*What to produce*.
Look for "label" in each line of the entries, and return the matching lines.

* * * * * * * * *

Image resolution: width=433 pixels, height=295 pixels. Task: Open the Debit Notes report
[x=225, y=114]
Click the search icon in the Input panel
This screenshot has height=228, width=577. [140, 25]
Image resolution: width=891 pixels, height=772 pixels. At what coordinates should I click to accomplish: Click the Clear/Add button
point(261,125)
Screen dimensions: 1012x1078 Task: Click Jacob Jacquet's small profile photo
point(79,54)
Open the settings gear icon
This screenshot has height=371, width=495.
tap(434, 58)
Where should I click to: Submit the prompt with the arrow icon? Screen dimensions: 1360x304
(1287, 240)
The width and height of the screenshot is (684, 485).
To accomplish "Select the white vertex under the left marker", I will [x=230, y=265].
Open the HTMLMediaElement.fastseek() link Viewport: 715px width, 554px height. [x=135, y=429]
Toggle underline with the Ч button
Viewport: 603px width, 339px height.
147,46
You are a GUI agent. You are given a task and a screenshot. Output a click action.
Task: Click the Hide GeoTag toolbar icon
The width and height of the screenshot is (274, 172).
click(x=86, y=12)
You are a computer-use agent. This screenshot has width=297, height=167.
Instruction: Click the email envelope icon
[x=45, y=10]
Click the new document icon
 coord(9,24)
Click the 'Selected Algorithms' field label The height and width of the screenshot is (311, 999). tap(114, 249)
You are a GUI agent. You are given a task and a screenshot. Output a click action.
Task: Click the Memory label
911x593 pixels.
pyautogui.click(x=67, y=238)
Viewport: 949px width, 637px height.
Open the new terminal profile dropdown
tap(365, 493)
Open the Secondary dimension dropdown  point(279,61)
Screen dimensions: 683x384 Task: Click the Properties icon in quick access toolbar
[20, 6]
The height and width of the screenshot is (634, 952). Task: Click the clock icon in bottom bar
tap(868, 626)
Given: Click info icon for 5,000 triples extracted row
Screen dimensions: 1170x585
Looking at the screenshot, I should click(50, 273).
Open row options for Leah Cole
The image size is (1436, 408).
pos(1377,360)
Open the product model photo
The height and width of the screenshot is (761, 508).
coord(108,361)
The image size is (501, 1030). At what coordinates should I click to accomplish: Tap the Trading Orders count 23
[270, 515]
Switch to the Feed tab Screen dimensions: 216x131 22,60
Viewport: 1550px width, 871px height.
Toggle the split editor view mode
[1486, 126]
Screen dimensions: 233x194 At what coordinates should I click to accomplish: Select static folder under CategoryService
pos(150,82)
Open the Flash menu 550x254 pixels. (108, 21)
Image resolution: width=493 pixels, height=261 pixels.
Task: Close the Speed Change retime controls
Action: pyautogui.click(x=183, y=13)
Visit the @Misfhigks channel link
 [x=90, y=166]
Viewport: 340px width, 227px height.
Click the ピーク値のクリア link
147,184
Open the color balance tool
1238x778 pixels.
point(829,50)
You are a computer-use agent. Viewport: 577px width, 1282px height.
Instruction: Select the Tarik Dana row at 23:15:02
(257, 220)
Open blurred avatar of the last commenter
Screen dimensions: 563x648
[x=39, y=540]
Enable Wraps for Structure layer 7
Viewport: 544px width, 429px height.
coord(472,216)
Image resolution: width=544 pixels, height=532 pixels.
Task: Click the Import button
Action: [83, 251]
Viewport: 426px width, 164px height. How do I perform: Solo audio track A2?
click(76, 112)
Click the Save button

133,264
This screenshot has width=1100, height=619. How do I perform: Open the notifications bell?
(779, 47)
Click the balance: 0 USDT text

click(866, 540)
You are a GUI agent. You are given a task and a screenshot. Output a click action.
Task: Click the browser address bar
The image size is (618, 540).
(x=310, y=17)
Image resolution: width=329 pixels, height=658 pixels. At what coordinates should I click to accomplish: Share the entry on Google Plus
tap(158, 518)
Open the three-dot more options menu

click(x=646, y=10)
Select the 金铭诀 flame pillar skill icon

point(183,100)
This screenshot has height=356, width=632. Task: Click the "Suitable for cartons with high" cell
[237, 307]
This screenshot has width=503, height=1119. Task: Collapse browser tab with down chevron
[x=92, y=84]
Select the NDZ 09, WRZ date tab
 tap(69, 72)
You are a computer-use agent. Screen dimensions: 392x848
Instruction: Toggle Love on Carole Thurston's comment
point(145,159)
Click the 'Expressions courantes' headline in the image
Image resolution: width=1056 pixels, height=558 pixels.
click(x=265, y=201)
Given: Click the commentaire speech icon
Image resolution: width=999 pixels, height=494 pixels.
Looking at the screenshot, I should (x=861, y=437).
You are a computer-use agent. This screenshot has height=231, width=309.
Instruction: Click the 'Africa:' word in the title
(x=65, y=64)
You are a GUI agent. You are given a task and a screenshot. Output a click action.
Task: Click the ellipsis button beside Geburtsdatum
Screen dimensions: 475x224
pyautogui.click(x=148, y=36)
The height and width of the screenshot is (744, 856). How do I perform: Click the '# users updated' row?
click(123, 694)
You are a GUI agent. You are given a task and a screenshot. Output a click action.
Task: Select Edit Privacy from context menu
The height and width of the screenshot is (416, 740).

* * * * * * * * *

*Output below*.
Click the 'Selected Algorithms' field label The height and width of the screenshot is (311, 999). tap(114, 249)
Task: Click the Memory label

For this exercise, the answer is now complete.